The Gainesville Planning and Appeals Board decided against initiating a controversial rezoning this week, a move that would have set a precedent for the appointed board.
Last month, four female residents of the Ridgewood Avenue area, calling themselves the OurNeighborhood Task Force, asked the board to recommend rezoning a large portion of the neighborhood that allows multifamily housing to a more restrictive, single-family zoning. Some neighborhood residents opposed the request. At that meeting, Chairman Dean Dadisman promised that the board would make a decision in the months to come.

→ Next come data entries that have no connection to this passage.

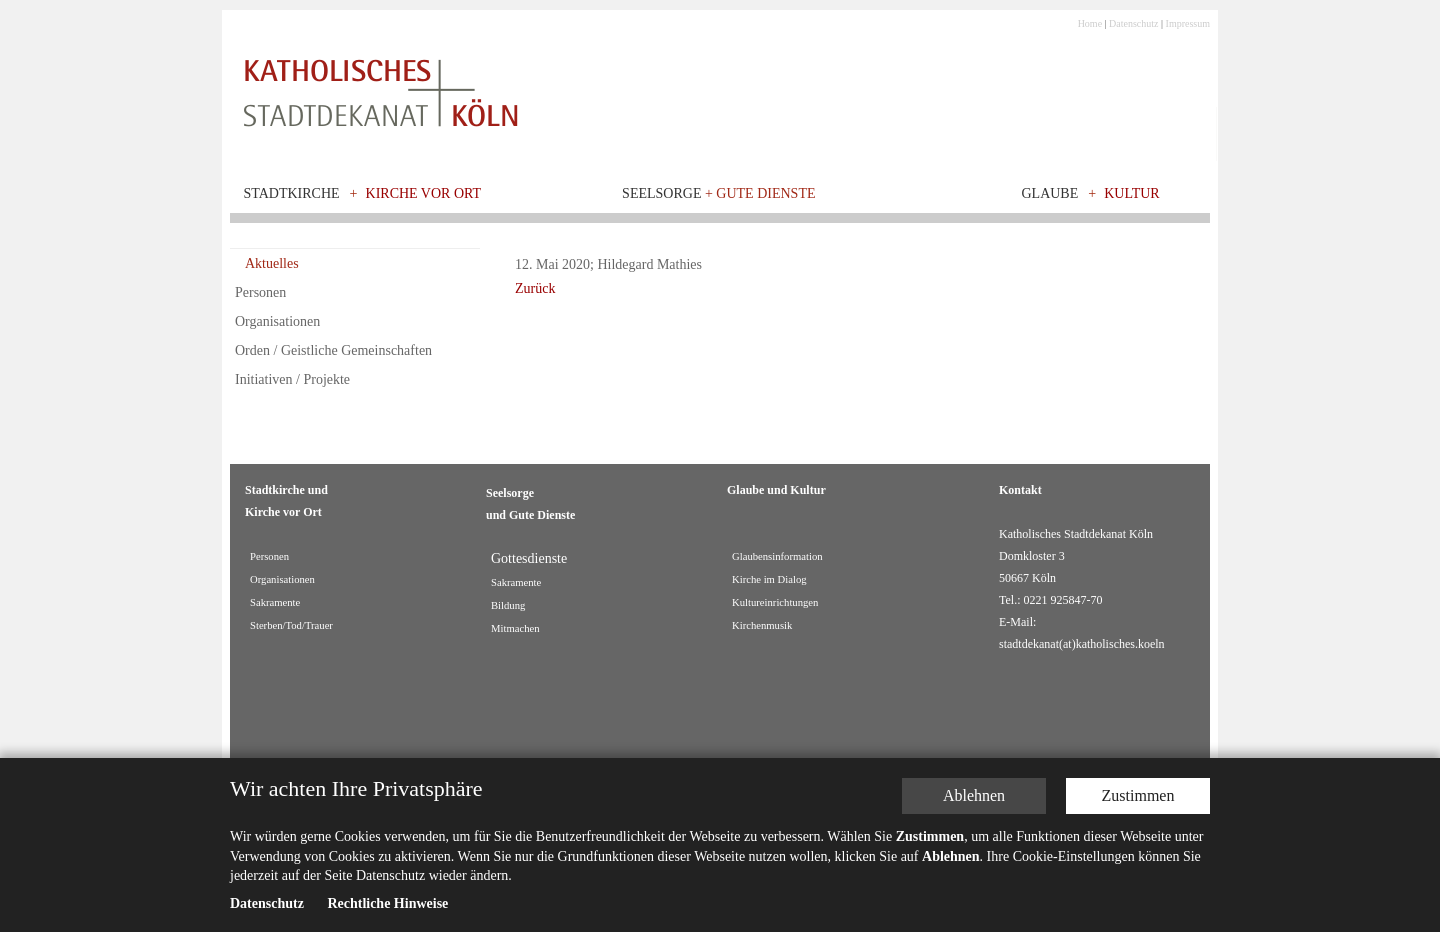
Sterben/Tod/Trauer (291, 625)
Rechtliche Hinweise (387, 903)
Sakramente (275, 602)
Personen (260, 292)
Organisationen (277, 321)
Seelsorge (718, 193)
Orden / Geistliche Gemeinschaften (333, 350)
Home (1090, 23)
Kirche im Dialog (769, 579)
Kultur (1132, 193)
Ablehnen (974, 795)
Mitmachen (515, 628)
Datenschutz (1133, 23)
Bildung (508, 605)
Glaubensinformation (777, 556)
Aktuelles (272, 263)
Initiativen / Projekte (292, 379)
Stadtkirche (292, 193)
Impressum (1188, 23)
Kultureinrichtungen (775, 602)
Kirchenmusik (762, 625)
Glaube (1049, 193)
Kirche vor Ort (424, 193)
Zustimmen (1138, 795)
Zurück (535, 288)
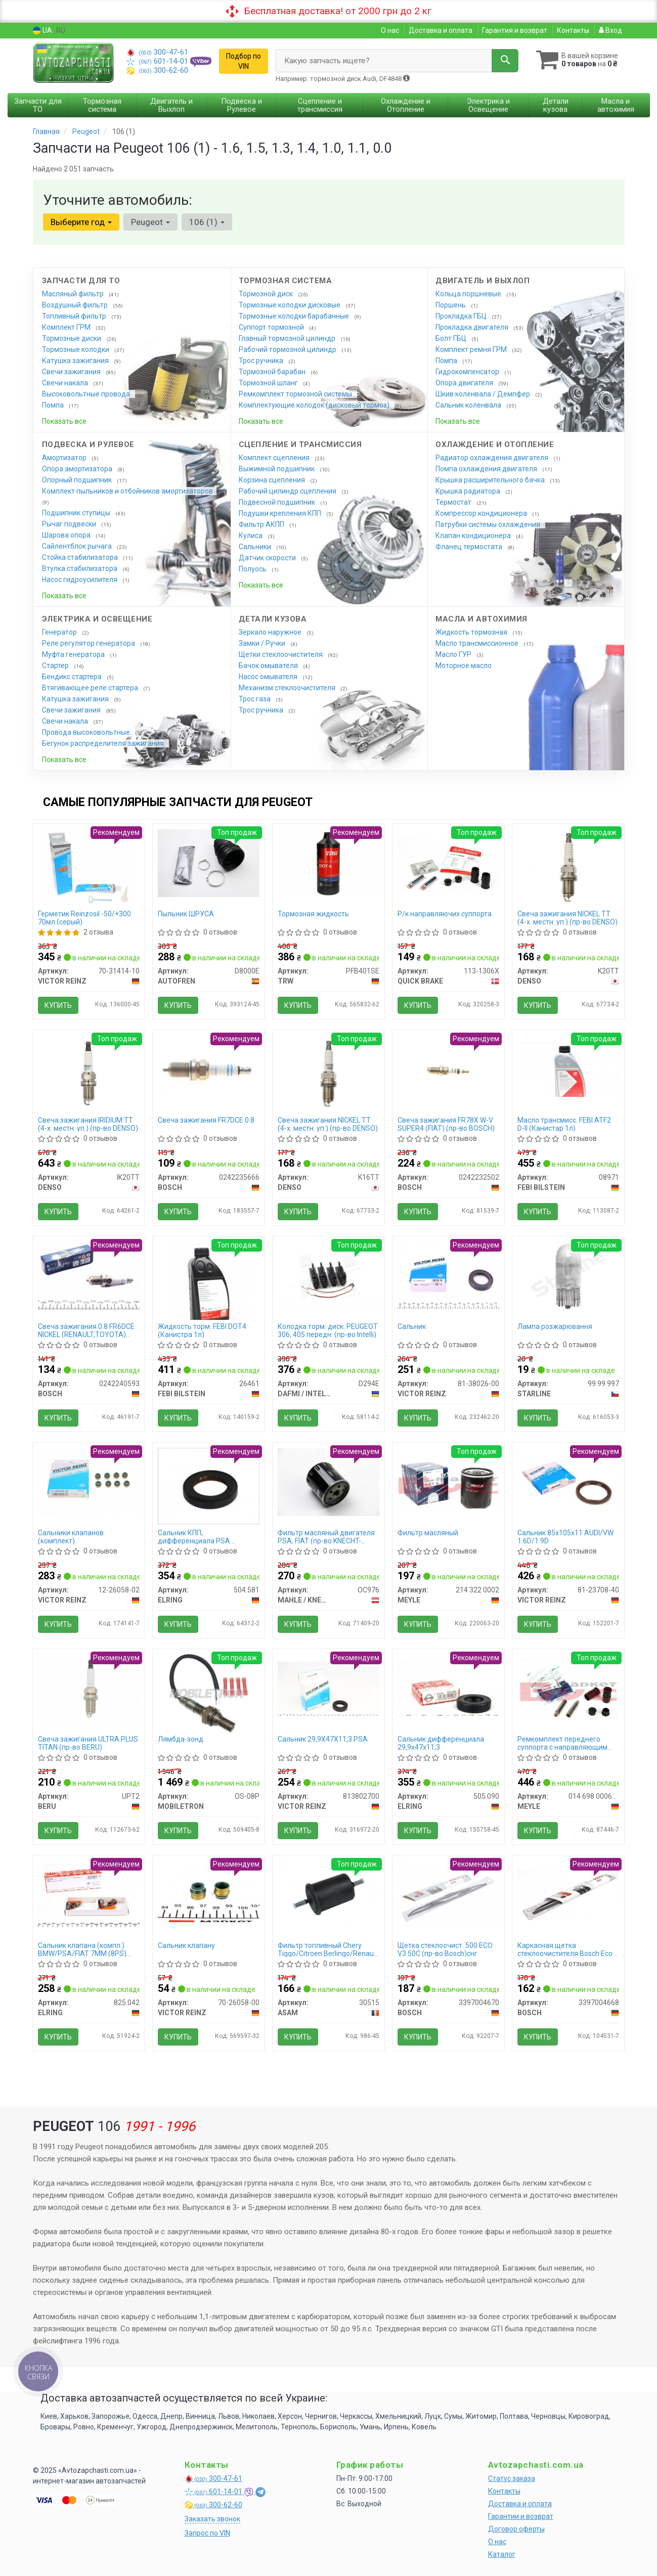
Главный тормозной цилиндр (288, 338)
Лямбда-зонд (180, 1739)
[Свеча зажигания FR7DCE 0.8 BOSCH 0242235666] (208, 1069)
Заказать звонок (212, 2519)
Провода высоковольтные (87, 732)
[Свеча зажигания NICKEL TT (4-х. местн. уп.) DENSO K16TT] (328, 1073)
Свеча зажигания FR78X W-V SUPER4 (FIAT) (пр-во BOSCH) (446, 1124)
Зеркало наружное (271, 632)
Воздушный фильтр (75, 305)
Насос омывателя (269, 677)
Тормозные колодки (76, 349)
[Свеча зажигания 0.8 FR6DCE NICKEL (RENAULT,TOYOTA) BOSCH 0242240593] (89, 1276)
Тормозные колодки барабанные (295, 316)
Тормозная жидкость (313, 914)
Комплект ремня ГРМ (471, 349)
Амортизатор (65, 458)
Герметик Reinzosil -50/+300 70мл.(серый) (84, 917)
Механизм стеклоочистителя (288, 688)
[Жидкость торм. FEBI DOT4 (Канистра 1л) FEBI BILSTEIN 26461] (208, 1280)
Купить (58, 1005)
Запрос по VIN (207, 2533)
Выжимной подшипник (277, 469)
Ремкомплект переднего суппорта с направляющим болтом (562, 1743)
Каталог (501, 2554)
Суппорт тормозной (272, 327)
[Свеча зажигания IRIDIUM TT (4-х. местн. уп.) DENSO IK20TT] (89, 1073)
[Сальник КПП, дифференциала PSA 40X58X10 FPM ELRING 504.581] (208, 1485)
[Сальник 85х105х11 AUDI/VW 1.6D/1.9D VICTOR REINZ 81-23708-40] (568, 1482)
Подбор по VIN (243, 61)
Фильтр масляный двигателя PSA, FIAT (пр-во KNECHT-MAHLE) (326, 1536)
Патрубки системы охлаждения (488, 524)
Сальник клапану (186, 1945)
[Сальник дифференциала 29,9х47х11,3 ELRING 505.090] (448, 1688)
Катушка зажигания (76, 361)
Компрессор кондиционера (482, 513)
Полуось (253, 569)
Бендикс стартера (72, 677)
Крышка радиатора (468, 491)
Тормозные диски (72, 338)
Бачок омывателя (269, 665)
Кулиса (251, 535)
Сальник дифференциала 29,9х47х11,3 (441, 1743)
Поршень (451, 305)
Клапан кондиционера (473, 535)
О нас (390, 30)
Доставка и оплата (440, 30)
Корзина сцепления (272, 480)
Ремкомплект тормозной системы (296, 394)
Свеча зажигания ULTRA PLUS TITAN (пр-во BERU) (88, 1743)
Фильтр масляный (428, 1533)
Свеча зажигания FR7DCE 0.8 (206, 1120)
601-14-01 (158, 61)
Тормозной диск (266, 294)
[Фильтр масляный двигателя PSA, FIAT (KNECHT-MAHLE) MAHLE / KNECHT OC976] (328, 1482)
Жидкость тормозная (472, 632)
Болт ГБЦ (451, 338)
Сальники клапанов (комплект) (71, 1536)
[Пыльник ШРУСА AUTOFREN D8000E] (208, 863)
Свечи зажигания (72, 372)
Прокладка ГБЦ (461, 316)
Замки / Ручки (263, 643)
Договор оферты (516, 2529)
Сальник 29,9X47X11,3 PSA (323, 1739)
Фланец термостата (469, 547)
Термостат (454, 502)
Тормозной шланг (269, 383)
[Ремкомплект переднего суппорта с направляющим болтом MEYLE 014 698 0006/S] (568, 1688)
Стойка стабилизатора (80, 557)
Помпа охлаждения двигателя (487, 469)
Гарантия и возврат (514, 30)
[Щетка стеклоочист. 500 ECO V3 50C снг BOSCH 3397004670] (448, 1894)
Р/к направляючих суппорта (445, 914)
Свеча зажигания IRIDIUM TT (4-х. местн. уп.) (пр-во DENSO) (88, 1124)
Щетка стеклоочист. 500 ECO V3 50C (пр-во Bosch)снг (445, 1949)
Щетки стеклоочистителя (281, 654)
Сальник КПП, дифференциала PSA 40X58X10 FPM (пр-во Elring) (204, 1536)
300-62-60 (157, 70)
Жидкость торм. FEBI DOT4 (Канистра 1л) (202, 1330)
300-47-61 (157, 52)
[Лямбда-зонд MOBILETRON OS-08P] (208, 1693)
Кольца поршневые (469, 294)
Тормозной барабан (273, 372)
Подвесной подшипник (278, 502)
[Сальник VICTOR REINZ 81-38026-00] (448, 1275)
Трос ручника (262, 361)
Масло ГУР (454, 654)
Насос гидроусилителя (80, 579)
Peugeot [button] (150, 222)
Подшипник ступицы (77, 513)
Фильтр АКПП (262, 524)
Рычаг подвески (70, 524)
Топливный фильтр (75, 316)
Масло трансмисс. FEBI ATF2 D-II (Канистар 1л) (564, 1124)
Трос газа (255, 699)
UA (42, 30)
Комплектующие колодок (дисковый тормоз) (315, 405)
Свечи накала (66, 383)
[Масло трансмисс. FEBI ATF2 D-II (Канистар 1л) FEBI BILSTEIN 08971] (568, 1069)
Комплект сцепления (275, 458)
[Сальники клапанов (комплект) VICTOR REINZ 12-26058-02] (89, 1482)
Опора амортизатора (78, 469)
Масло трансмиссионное (477, 643)
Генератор (60, 632)
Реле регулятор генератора (89, 643)
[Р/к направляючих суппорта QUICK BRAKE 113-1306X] (448, 863)
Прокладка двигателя (472, 327)
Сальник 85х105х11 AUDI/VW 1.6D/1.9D (565, 1536)
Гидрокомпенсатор (468, 372)
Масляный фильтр (73, 294)
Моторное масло (463, 665)
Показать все (64, 421)
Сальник (412, 1326)
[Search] (505, 60)
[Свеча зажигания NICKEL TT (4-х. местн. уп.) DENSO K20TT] (568, 866)
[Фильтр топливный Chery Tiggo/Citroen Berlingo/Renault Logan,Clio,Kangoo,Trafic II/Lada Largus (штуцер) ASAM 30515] (328, 1894)
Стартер (56, 665)
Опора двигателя (465, 383)
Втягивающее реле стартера (91, 688)
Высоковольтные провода (87, 394)
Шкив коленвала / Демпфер (483, 394)
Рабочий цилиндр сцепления (288, 491)
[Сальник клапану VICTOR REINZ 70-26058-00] (208, 1894)
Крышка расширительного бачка (490, 480)
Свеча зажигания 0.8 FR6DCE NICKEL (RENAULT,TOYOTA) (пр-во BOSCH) (86, 1330)
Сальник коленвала (469, 405)
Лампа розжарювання (554, 1326)
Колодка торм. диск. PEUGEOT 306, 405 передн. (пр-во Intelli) (328, 1330)
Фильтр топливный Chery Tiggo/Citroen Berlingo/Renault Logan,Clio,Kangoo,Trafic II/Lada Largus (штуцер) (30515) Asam (328, 1949)
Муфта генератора (74, 654)
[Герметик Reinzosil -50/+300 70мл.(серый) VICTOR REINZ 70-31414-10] (88, 867)
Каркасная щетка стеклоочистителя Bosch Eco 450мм (564, 1949)
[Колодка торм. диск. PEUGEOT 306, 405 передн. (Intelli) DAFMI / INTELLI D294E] (328, 1275)
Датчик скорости (268, 558)
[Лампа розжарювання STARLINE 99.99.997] (568, 1275)
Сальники (256, 547)
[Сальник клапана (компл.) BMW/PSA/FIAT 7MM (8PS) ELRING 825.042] (89, 1894)
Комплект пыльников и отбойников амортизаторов (127, 491)
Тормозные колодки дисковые (290, 305)
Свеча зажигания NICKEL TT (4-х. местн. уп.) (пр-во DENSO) (567, 917)
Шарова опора (67, 535)
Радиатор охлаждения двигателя (492, 458)
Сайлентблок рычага (77, 546)
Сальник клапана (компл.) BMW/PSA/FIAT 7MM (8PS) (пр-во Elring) (82, 1949)
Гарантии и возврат (520, 2516)
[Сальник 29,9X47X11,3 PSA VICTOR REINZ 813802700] (328, 1688)
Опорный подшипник (77, 480)
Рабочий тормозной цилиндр (288, 349)
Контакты (573, 30)
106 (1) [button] (207, 222)
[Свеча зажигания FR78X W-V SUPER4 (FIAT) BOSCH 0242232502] (448, 1069)
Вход (610, 30)
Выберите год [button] (81, 222)
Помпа (53, 405)
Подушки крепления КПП (281, 513)
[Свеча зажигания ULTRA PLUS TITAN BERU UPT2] (89, 1688)
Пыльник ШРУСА (186, 914)
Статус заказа (511, 2478)
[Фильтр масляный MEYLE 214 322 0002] (448, 1482)
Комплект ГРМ (67, 327)
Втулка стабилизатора (80, 568)
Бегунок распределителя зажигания (103, 743)
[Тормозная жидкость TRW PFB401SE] (328, 863)
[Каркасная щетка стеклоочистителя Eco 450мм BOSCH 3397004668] (568, 1894)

The board revisited the subject at its meeting Tuesday, and again decided against any action until the area’s neighborhood planning unit could form and more opinions could be heard, Planning Director Rusty Ligon said.
The unit would include interested property owners from the area.
"They were open to the concept (of rezoning), but were hesitant to initiate that themselves without hearing from more people," Ligon said.
Once the neighborhood planning unit is formed, the group can decide its goals and objectives for the future of the Ridgewood area neighborhood. One of those goals could deal with land use, Ligon said.
"Land use will certainly be one of the topics of the neighborhood planning unit group," Ligon said.
If the neighborhood planning unit decides it wants to have some areas of the neighborhood rezoned, it would require 100 percent approval from property owners or a request to the Planning and Appeals Board or the Gainesville City Council to initiate the rezoning, Ligon said.
Yet, as the women of OurNeighborhood Task Force discovered, not all of the property owners in the area want to rezone their properties to the single-family zoning.
"It’s challenging to get 100 percent authorization to (rezone a large area)," Ligon said. "They’ll have to look at other avenues to do it."
Gloria Melancon, a member of the OurNeighborhood Task Force, said she is worried the board’s decision to wait on the outcomes of the planning unit may slow progress in the neighborhood.
"The more people involved, the more diluted the process becomes, because it just moves slow with too many people trying to make a decision," Melancon said.
By deciding against any action, Melancon said she believed the planning board passed up the responsibility of decision-making.
"They evidently did not want to make the decisions," Melancon said. "... I get the feeling from the meetings I’ve attended that they just don’t want to do it, it’s just too politically touchy."
Joan Alford, also a member of OurNeighborhood Task Force, said she expected board members to wait on the neighborhood planning unit.
"I think eventually it will work out," Alford said. "I think we also will continue to keep an eye on things and complain to the marshal’s office when we continue to see major problems."
The neighborhood planning unit will have its first meeting in mid-September at the Gainesville Civic Center. Affected property owners will receive a letter notifying them of the exact date and time of the meeting, Ligon said.
Melancon, Alford and OurNeighborhood member Mary Jardin already have asked to be placed on the planning unit’s steering committee, Melancon said.